- French: On n'engraisse pas les cochons à l'eau claire
- Directed by: Jean Pierre Lefebvre
- Written by: Jean-Pierre Lefebvre
- Produced by: Marguerite Duparc Claude Godbout
- Starring: Jean-René Ouellet Louise Cuerrier Maryse Pelletier
- Cinematography: Guy Dufaux
- Edited by: Marguerite Duparc
- Production companies: Les Productions Prisma Cinak
- Distributed by: Disci
- Release date: November 15, 1973;
- Running time: 112 minutes
- Country: Canada
- Language: French

= Pigs Are Seldom Clean =

1973 Canadian film

Pigs Are Seldom Clean (On n'engraisse pas les cochons à l'eau claire, lit. "One Doesn't Fatten Pigs in Clean Water") is a Canadian drama film, directed by Jean Pierre Lefebvre and released in 1973. The film stars Jean-René Ouellet as Bob Tremblay, an undercover Royal Canadian Mounted Police officer in Hull, Quebec, whose fiancée Hélène is kidnapped and raped by the criminal gang he is infiltrating after his identity is discovered.

_Listed entries_:
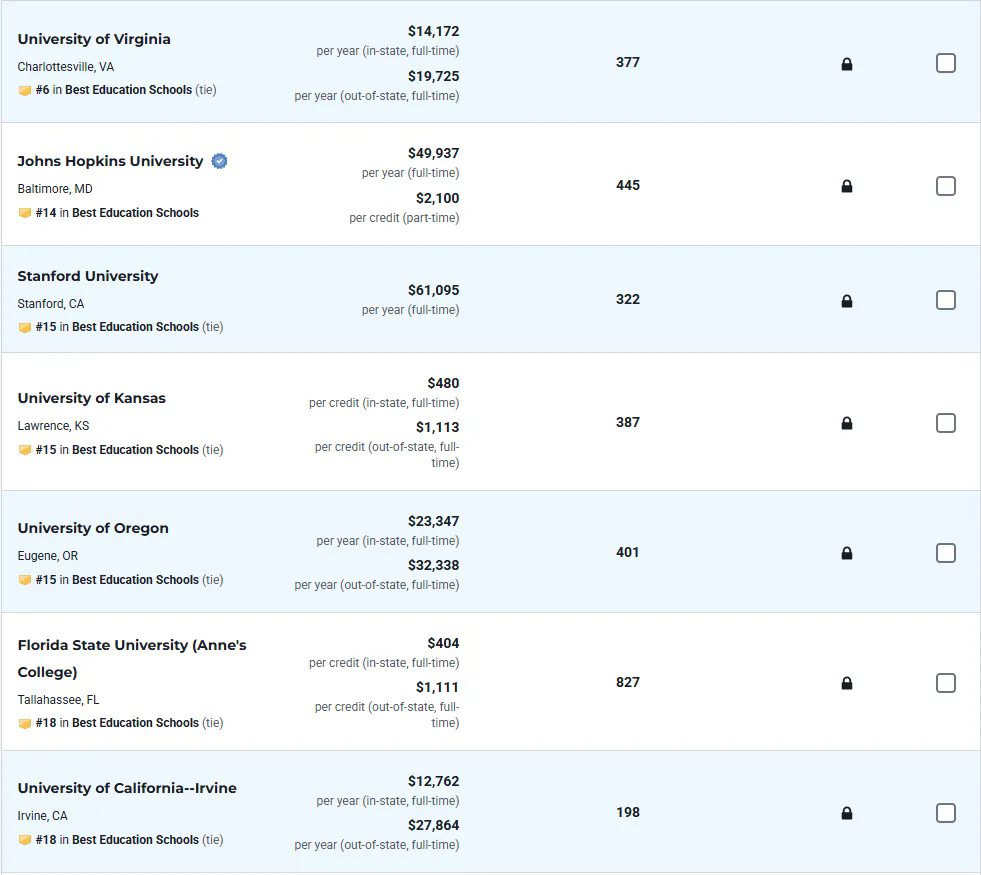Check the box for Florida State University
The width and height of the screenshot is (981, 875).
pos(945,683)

==

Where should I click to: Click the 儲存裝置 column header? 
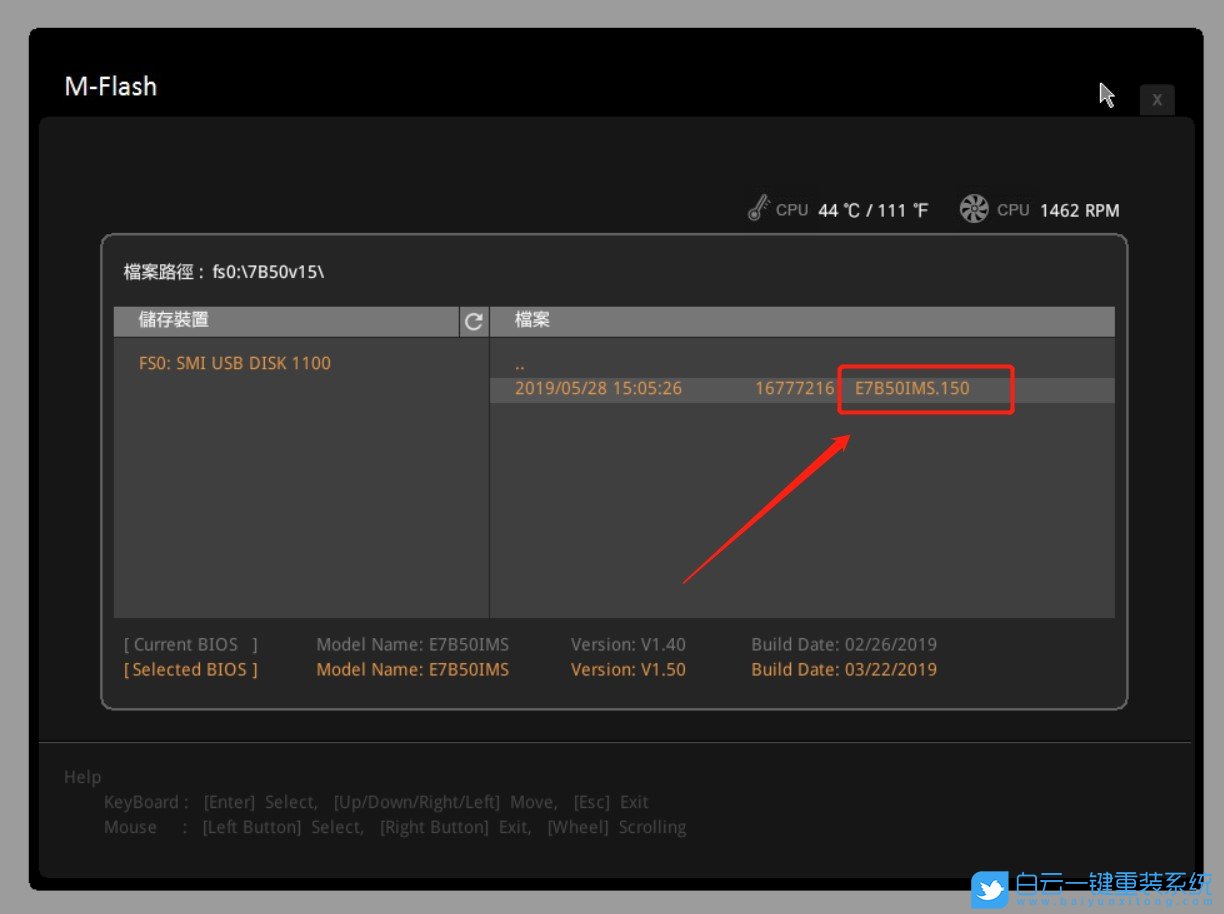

* * *

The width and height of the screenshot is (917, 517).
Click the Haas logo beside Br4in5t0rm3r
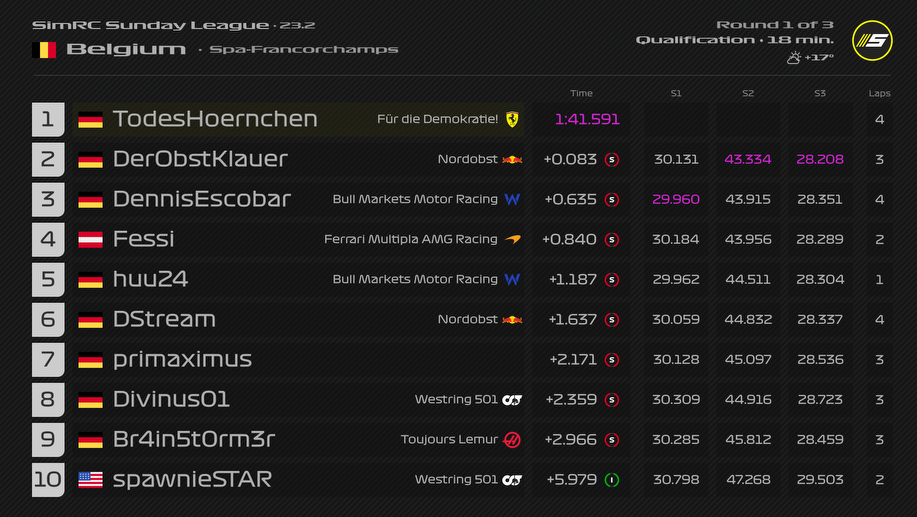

_Task instructions_:
a. Answer these questions from the text on Pigs Are Seldom Clean:
(i) Who is credited with the cinematography?
(ii) What running time is listed?
(iii) In which city does Bob Tremblay serve as an undercover officer?
b. Transcribe the text on Pigs Are Seldom Clean from "Pigs Are Seldom Clean (On" up to and including "identity is discovered." with no changes.

_Solved tasks_:
a.
(i) Guy Dufaux
(ii) 112 minutes
(iii) Hull, Quebec

b.
Pigs Are Seldom Clean (On n'engraisse pas les cochons à l'eau claire, lit. "One Doesn't Fatten Pigs in Clean Water") is a Canadian drama film, directed by Jean Pierre Lefebvre and released in 1973. The film stars Jean-René Ouellet as Bob Tremblay, an undercover Royal Canadian Mounted Police officer in Hull, Quebec, whose fiancée Hélène is kidnapped and raped by the criminal gang he is infiltrating after his identity is discovered.